The Obama campaign is off the rails.

The entire tone of the race changed the moment we saw the first fiery Wright sermon. The sight of those sermons triggered a question in a lot of voters' minds: How do you get the moderate-sounding, pleasant, agreeable student Barack Obama from an angry, divisive, radical, way-out-of-the-mainstream teacher like Jeremiah Wright? The sermons weren't quite a deal-breaker, but many Obama supporters, leaners, and undecideds were asking... how did Obama choose this man as a mentor? How could he possibly not know that his mentor had these attitudes? And does Obama agree with any of Wright's inflammatory statements?

In response, Obama gave a very eloquent speech about race relations in America. But it never quite answered the question, and in fact tried to blur the distinction between family we are born into and those we choose to turn to for guidance. Hillary jabbed at this in the debate, and Obama never quite had an appropriate response. He even said he disowned Wright, then backtracked and said he disowned his controversial statements.

And since then, it's gotten worse, even with a Bill Moyers interview that wasn't softball so much as it was Nerf Tee-Ball. We've heard Wright compare the Roman Legions who punished Jesus to the U.S. Marines, we've heard him argue that the U.S. and al-Qaeda are doing the same acts under different flags, etc.

Now we hear Wright analyzing the differences between white and black brains (!) and that the criticism of him for his comments was "an attack on the black church." He didn't retract his assertion that the U.S. government created the AIDS virus. He didn't retract his accusation that the United States had committed terrorism. He raved about Louis Farrakhan.

...

More reaction:

Jake Tapper: "He clearly was not doing Obama any favors, not only by reappearing before a ravenous media thus distracting from Obama's attempt to relate better to white working class voters in Indiana and North Carolina, but by implying Obama's condemnation of some of his sermons was not sincere."
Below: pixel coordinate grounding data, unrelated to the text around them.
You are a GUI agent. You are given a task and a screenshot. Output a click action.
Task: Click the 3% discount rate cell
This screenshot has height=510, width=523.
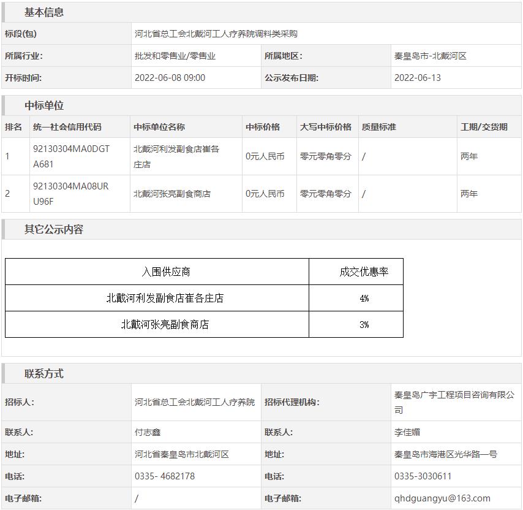coord(364,325)
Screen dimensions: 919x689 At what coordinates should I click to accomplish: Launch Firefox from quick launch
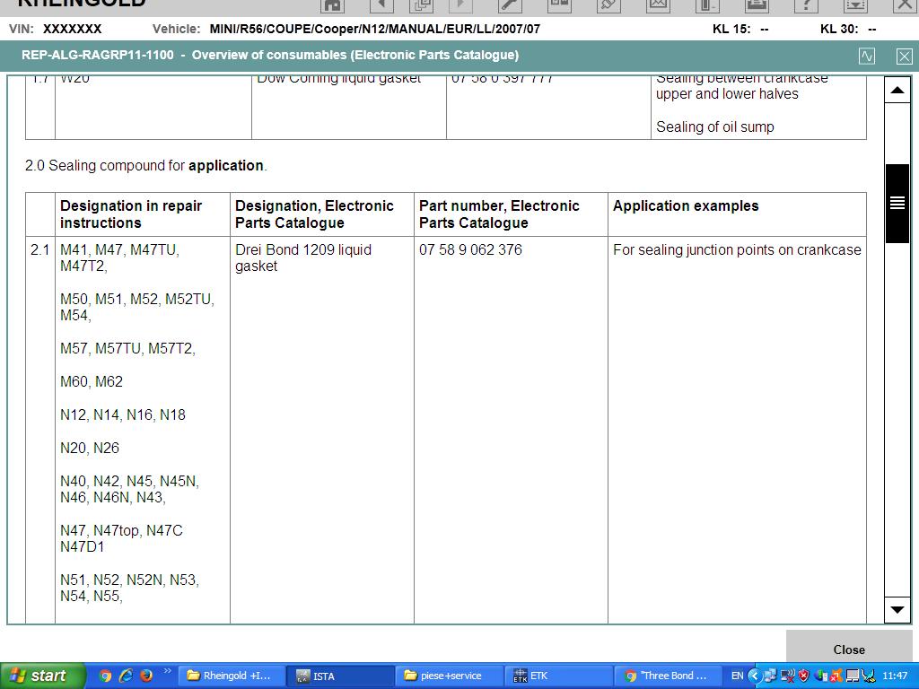coord(146,676)
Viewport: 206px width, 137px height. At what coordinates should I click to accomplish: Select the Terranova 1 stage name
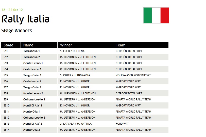[31, 51]
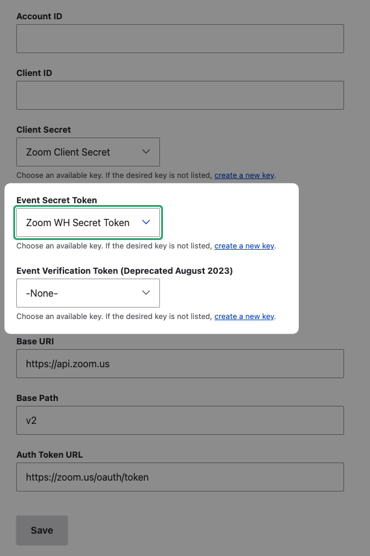Focus the Client ID text box

pos(180,95)
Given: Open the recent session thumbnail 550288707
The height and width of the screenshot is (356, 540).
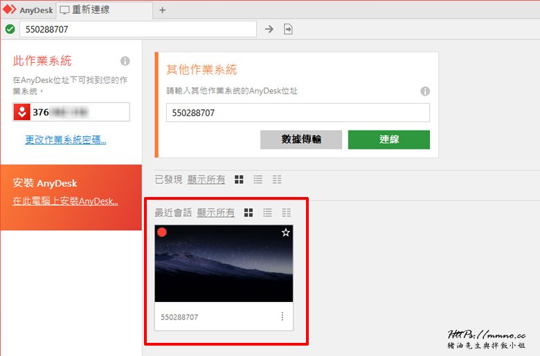Looking at the screenshot, I should coord(224,263).
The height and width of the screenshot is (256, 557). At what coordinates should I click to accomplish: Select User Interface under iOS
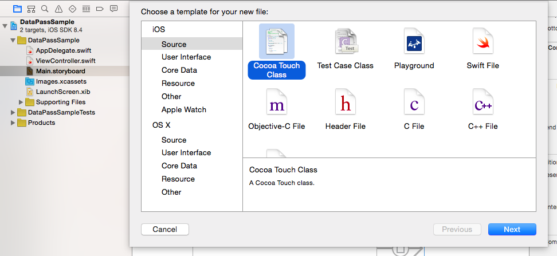pos(186,57)
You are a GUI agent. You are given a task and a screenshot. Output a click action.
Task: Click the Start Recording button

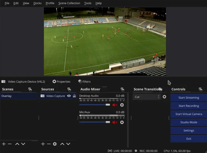pyautogui.click(x=189, y=106)
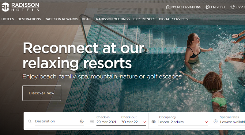Click the My Reservations suitcase icon
The image size is (245, 135).
pyautogui.click(x=168, y=7)
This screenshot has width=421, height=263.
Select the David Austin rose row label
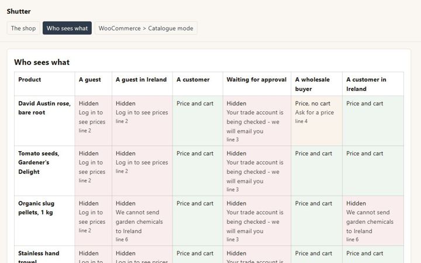pyautogui.click(x=44, y=108)
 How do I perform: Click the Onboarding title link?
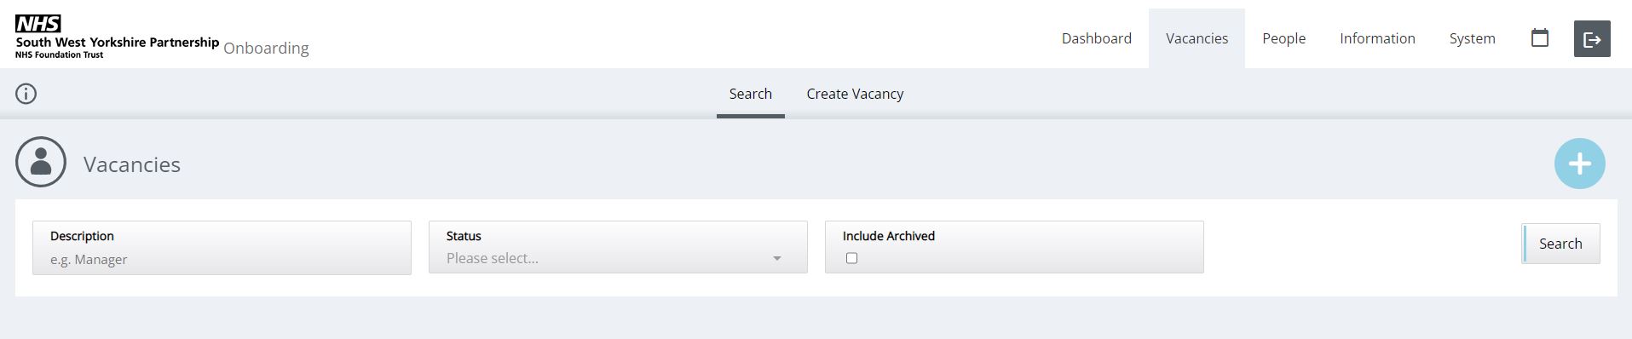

David Brody: "Jeremiah Wright did Barack Obama no favors. Pastor Wright’s appearance at the National Press Club today started out as a great opportunity to explain the importance of the black Church experience. Instead it turned into a circus atmosphere and ensured that the Wright controversy is not going away and has the potential to single-handily take down Obama’s campaign."

Michelle Malkin has more on the Wright analysis. Wright wants badly to play the victim and including all black churches as victims. Instead he slanders them by inclusion in his goofy theology.